Toen Bonaventura zich in een voor de orde moeilijke tijd voor bezinning terugtrok op de berg La Verna, waar Franciscus in 1224 zijn visioen van een gekruisigde seraf (engel) en de stigmata (wondtekenen) van Christus had ontvangen, zag hij de weg die de mens naar God leidt voor zich. Hij begon met het schrijven van zijn Itinerarium mentis in Deum of De weg die de geest naar God voert, een boek dat in 1259 verscheen en meteen een bestseller werd. Het beschreef de reisweg die in zes etappes leidt naar de extatische vervoering in Gods Triniteit, in het alles dragende en alles doorstralende Licht van de Heer. De louterende weg (via purgativa), de verlichtende weg (via illuminativa) en de verenigende weg (via unitiva) voeren de mens naar dit reisdoel. Het ‘volmaakte’ getal zes structureert de gehele verhandeling; een volmaaktheid die onder meer gebaseerd is op de schepping in zes dagen. Het Itinerarium bestaat dus uit zes hoofdstukken die uitlopen in het zevende hoofdstuk: het uiteindelijke reisdoel zelf, de vervoering in God, waarin de mens helemaal in God opgaat. Hier zien we de duidelijk mystieke inslag van Bonaventura’s theologisch denken. Voor hem diende de theologie tot vroomheid te voeren, de bezinnende Godservaring die een opwaartse spiraal van spirituele ervaring mogelijk maakt. Omdat Franciscus van Assisi op het hoogtepunt van dit proces de stigmata van de seraf ontvangen had, wordt Bonaventura wel de de doctor seraphicus genoemd, de theoloog van dit mystieke moment.

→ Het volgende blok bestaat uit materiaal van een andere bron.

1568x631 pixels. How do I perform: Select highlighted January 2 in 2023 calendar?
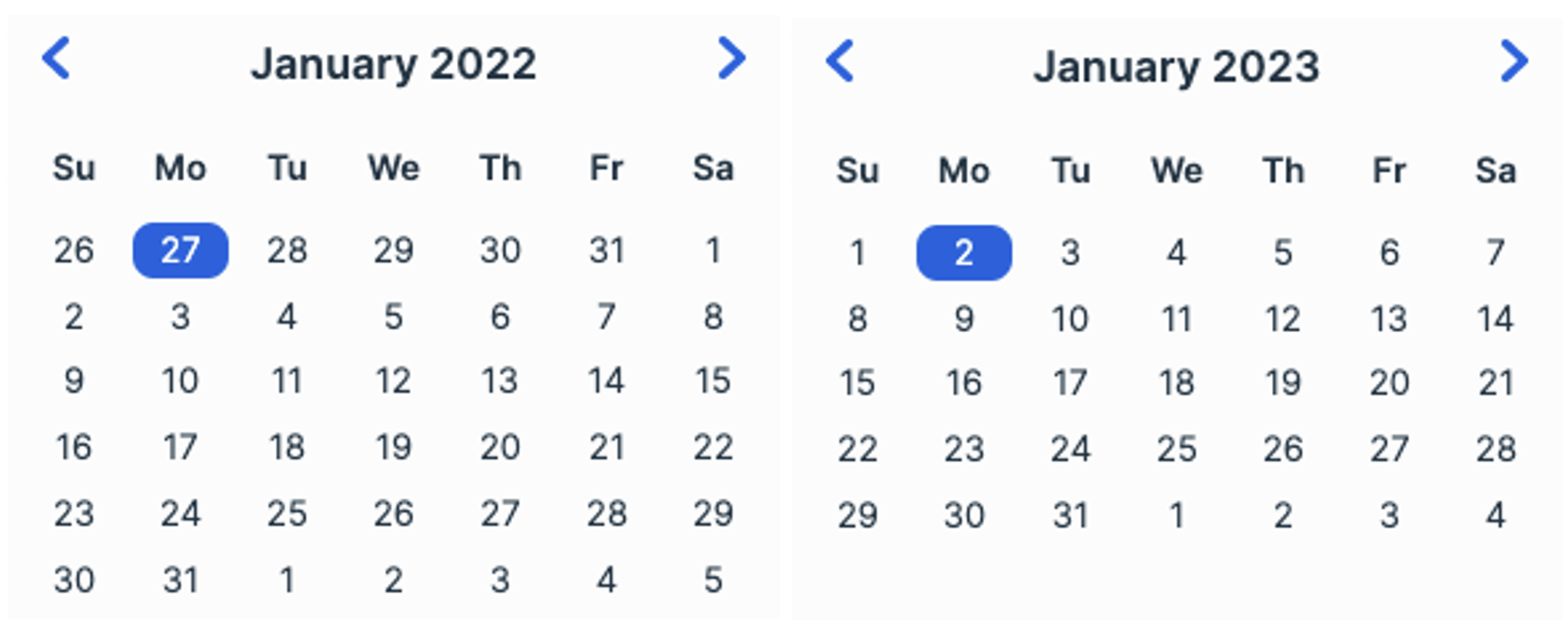coord(964,253)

Voor zijn taak als minister-generaal van de orde maakte Bonaventura vele reizen naar onder meer Duitsland, Spanje en Engeland. In 1273 werd hij benoemd tot kardinaal en bisschop van Albano, ten zuiden van Rome, en in 1274 speelde hij een belangrijke rol bij het Concilie van Lyon. Hij overleed daar op 15 juli 1274, op 57-jarige leeftijd. Een groot deel van zijn relieken bevindt zich in de kerk van de heilige Bonaventura in Lyon. Zijn sterfjaar was hetzelfde als dat van Thomas van Aquino, collega-magister aan de universiteit van Parijs, en beide worden zij beschouwd als de belangrijkste scholastieke theologen. Bonaventura wordt daarnaast vaak als tweede stichter van de orde van de minderbroeders gezien.
In 1482 werd Bonaventura heilig verklaard door paus Sixtus IV. Een eeuw later (volgens de meeste bronnen in 1588) kreeg hij van paus Sixtus V - ook een minderbroeder - de eretitel Kerkleraar (Doctor Ecclesiae), alsmede de erenaam Doctor Seraphicus (serafijnse leraar).